Where is Python's shutdown procedure setting module globals to None documented?
CPython has a strange behaviour where it sets modules to None during shutdown. This screws up error logging during shutdown of some multithreading code I've written.
I can't find any documentation of this behaviour. It's mentioned in passing in PEP 432:
[...] significantly reducing the number of modules that will experience the "module globals set to None" behaviour that is used to deliberate break cycles and attempt to releases more external resources cleanly.
There are SO questions about this behaviour and the C API documentation mentions shutdown behaviour for embedded interpreters.
I've also found a related thread on python-dev and a related CPython bug:
This patch does not change the behavior of module objects clearing their globals dictionary as soon as they are deallocated.
Where is this behaviour documented?

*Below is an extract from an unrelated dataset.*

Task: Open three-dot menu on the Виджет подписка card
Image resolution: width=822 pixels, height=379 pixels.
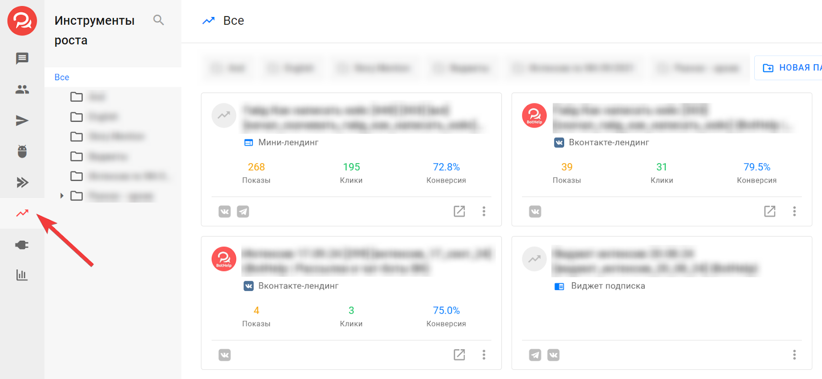Action: 794,355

Is it Python 2 specific?
Solution 1:
The behaviour is not well documented, and is present in all versions of Python from about 1.5-ish until Python 3.4:
As part of this change, module globals are no longer forcibly set to
None
during interpreter shutdown in most cases, instead relying on the normal operation of the cyclic garbage collector.
The only documentation for the behaviour is the moduleobject.c
source code:
/* To make the execution order of destructors for global
objects a bit more predictable, we first zap all objects
whose name starts with a single underscore, before we clear
the entire dictionary. We zap them by replacing them with
None, rather than deleting them from the dictionary, to
avoid rehashing the dictionary (to some extent). */
Note that setting the values to None
is an optimisation; the alternative would be to delete names from the mapping, which would lead to different errors (NameError
exceptions rather than AttributeError
s when trying to use globals from a __del__
handler).
As you found out on the mailinglist, the behaviour predates the cyclic garbage collector; it was added in 1998, while the cyclic garbage collector was added in 2000. Since function objects always reference the module __dict__
all function objects in a module involve circular references, which is why the __dict__
needed clearing before GC came into play.
It was kept in place even when cyclic GC was added, because there might be objects with __del__
methods involved in cycles. These aren't otherwise garbage-collectable, and cleaning out the module dictionary would at least remove the module __dict__
from such cycles. Not doing that would keep all referenced globals of that module alive.
The changes made for PEP 442 now make it possible for the garbage collector to clear cyclic references with objects that provide a __del__
finalizer, removing the need to clear the module __dict__
for most cases. The code is still there but this is only triggered if the __dict__
attribute is still alive even after moving the contents of sys.modules
to weak references and starting a GC collection run when the interpreter is shutting down; the module finalizer simply decrements their reference count.